A colleague once quipped, tongue planted firmly in cheek, “76% of a B2B’s customers are people”. Their intention was to highlight how B2B sales & marketing teams rarely focus on the people that buy from them but the businesses they serve.
Sure, they take their buyers out for lunch, join them for a round of golf and maybe write a thank you card once in a while. However, most think of the individuals as buying for their businesses, not the person making the purchase decision or influencer of that decision. It’s a subtle difference but an increasingly important one.
B2B marketers have, for the most part, been shying away from individuals in their marketing efforts. They just don’t seem to understand the new customer expectation being set through social communications.
I argue that it’s their self-inflicted aversion to people that has made them so slow to adopt mobile and social media channels into the sales & marketing mix. Each of those communication channels are pointedly focused on the person rather than the business. Each is highly personal and requires a comfort level with person-to-person dialogue. Within the scope of business communications, it goes beyond “this is how my product will benefit your business”; a concept foreign to most B2B marketers.
Social marketing is forcing the industry to take a hard look at who their real customers are and how they must engage with them. Mobile and Social marketing channels require B2B businesses to get personal with those who influence and those making purchase decisions. It requires a conversation beyond product spec sheets, volumes discounts and distribution rules. It requires open – and sometimes public – dialogues with these individuals about what motivates them, what their personal needs are and how they impact their purchase decisions. Further, it requires true relationship building, which moves the dialogue beyond business and into the realm of personal issues.
To make this shift, B2B marketers and strategists must change their thinking from Business-to-Business to Business-to-People. The personal experiences B2B buyers & influencers are having in social channels have set the stage for how they wish to be engaged with in the workplace.
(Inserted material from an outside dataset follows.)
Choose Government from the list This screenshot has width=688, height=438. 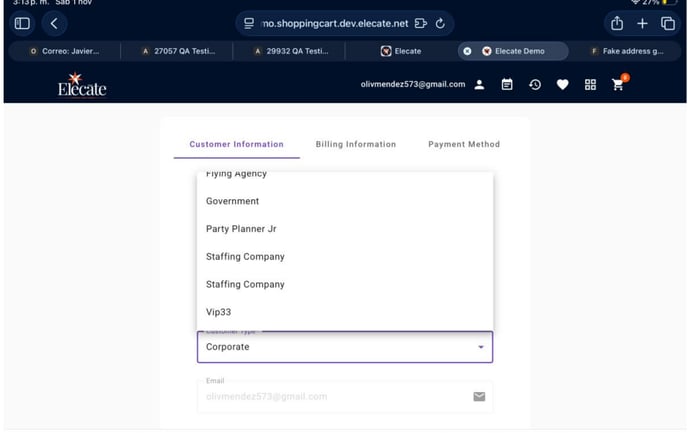tap(232, 201)
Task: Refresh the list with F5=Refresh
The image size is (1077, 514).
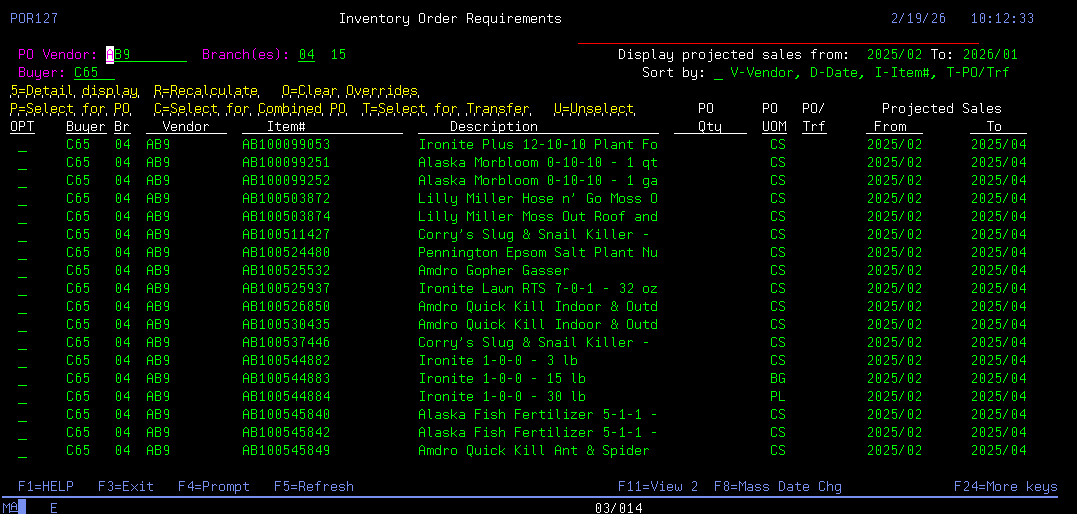Action: [313, 487]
Humanizing your brand within the B2B space will be met with less resistance than you may have fear but you have to step out of your comfort zone to achieve it.
I’ll extend the argument beyond the notion of “humanizing” your brand. It’s really about customer experience design. The expectation that all buyers have (B2B or otherwise) is to be valued, recognized, heard and appreciated. If their customer experience with your firm is more personal across all their business engagements with you, you’ll successfully build longer term and more permanent relationships. To do this however, you’ll need to reacquaint yourself with the PEOPLE that buy or influence buying decisions.
Moving the customer relationship beyond business benefits into the personal arena is as foreign to most B2B marketers as speaking another language. Yet, as alluded to in the opening paragraph of this post, even B2B buyers are, in fact, people. Isn’t about time they’re treated as such?
Agree or Disagree? Is Business-to-Business fearful of personal communications? Is social & mobile marketing pushing them too far beyond their comfort zone? Can they evolve?